We are very excited to host two writers working at the intersection of the natural/human world for a night of conversation about rewilding, trees, and every day ecology.
Joining us from Knepp Castle in Sussex is Isabella Tree, whose new book, Wilding: Returning Nature to Our Farm was listed as one of the "Ten Best Science Books of 2018" by Smithsonian Magazine.
And joining us from NY, where he is the founder of Urban Arborists, is William Bryant Logan, whose lastest book, Sprout Lands, unravels the long history of human interaction with trees.
For many years Isabella Tree and Charlie Burrell struggled to make a go as farmers, doing everything they could to make the heavy clay soils of their farm at Knepp in West Sussex as productive as possible, while rarely succeeding in making a profit. By 2000, facing bankruptcy, the couple decided they would try something new. They would hand their 3,500 acres, farmed for centuries, even millennia, back to nature. They would let it go wild.
This was no simple matter. What form did the land have before it took on the one that human beings gave it? The answer to that question was controversial and required real, and fascinating, research. The land had once been open to whole hosts of animals that had since been prevented from running wild, if not killed off or made extinct. These animals had been crucial actors in the landscape and its ecology, and how were they, or their likes, to be reintroduced? And finally there were the neighbors, often appalled at the sight of once tidy fields now running riot with what they considered dangerous weeds.
The experiment, however, was a success. With minimal human intervention, and with herds of free-roaming animals stimulating new habitats, Knepp is now full of new life. Rare species such as turtledoves, peregrine falcons, and purple emperor butterflies breed there. The fabled English nightingale, heard less and less in modern times, sings again.
The Knepp project has become a leading light for conservation in the United Kingdom, demonstrating how letting nature take its course can revive both the land and wildlife, reversing the cataclysmic declines in biodiversity that challenge Britain and the world. The story of rewilding Knepp points the way to a richer future—a countryside that benefits farming, nature, and us. Wilding is an inspiring story of hope.
About Sprout Lands
Once, farmers knew how to make a living hedge and fed their flocks on tree-branch hay. Rural people knew how to prune hazel to foster abundance: both of edible nuts, and of straight, strong, flexible rods for bridges, walls, and baskets. Townspeople cut their beeches to make charcoal to fuel ironworks.
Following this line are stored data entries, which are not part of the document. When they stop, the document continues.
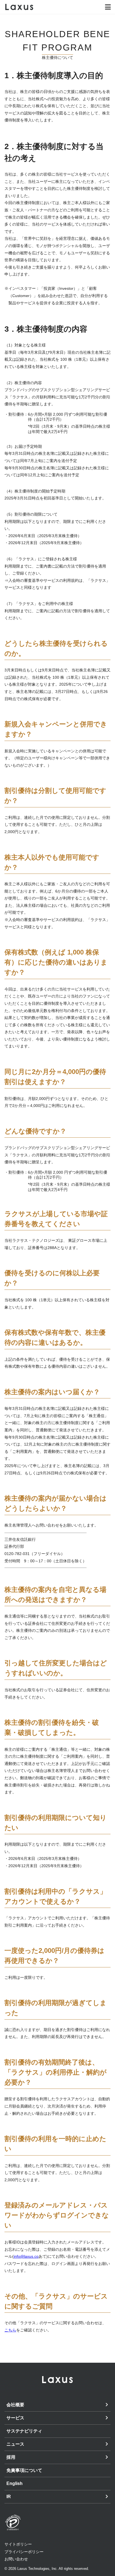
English (14, 2483)
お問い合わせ (16, 2559)
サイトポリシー (18, 2544)
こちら (10, 2330)
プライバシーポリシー (24, 2551)
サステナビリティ (24, 2431)
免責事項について (24, 2470)
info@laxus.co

Shipwrights shaped oaks to make hulls. No place could prosper without its inhabitants knowing how to cut their trees so they would sprout again.
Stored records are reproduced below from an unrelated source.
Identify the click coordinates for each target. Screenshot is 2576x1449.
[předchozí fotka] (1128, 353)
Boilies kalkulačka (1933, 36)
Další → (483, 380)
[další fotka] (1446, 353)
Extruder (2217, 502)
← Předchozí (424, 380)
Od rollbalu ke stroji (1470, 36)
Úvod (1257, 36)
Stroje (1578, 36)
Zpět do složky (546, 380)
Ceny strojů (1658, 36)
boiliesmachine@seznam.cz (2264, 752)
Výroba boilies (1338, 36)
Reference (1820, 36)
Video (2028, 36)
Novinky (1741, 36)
Pruning the trees didn't destroy them. Rather, it created the healthiest, most sustainable and most diverse woodlands that we have ever known. In this journey from the English fens to Spain, Japan, and California, William Bryant Logan rediscovers what was once an everyday ecology. He offers us both practical knowledge about how to live with trees to mutual benefit and hope that humans may again learn what the persistence and generosity of trees can teach.
About Isabella Tree
Isabella Tree is an award-winning author and travel writer, and the manager of the Knepp Wildland Project, along with her husband, Charlie. She has contributed to National Geographic, Granta, The Sunday Times, and The Observer, and her articles have been chosen for The Best American Travel Writing and Reader’s Digest Today’s Best Nonfiction. Tree is the author of several books, including The Living Goddess and The Bird Man. She lives in England.
About William Logan
William Bryant Logan is the author of Sprout Lands, Oak, Air and Dirt, the last of which was made into an award-winning documentary. He is on the faculty of the New York Botanical Garden. He has spent the last three decades working in trees. He is a certified arborist, and founder and president of Urban Arborists, Inc., a Brooklyn-based tree company. Logan has won numerous Quill and Trowel Awards from the Garden Writers of America, and was a contributing editor to House Beautiful, House and Garden, and Garden Design magazines, as well as a regular garden writer for the New York Times. He won a 2012 Senior Scholar Award from the New York State chapter of the International Society of Arboriculture (ISA), as well as a True Professional of Arboriculture award from the international ISA. He also won an NEH grant to translate Calderón de la Barca and has published many translations from the Spanish, including the work of García Lorca, Ramón del Valle Inclán, and Calderón.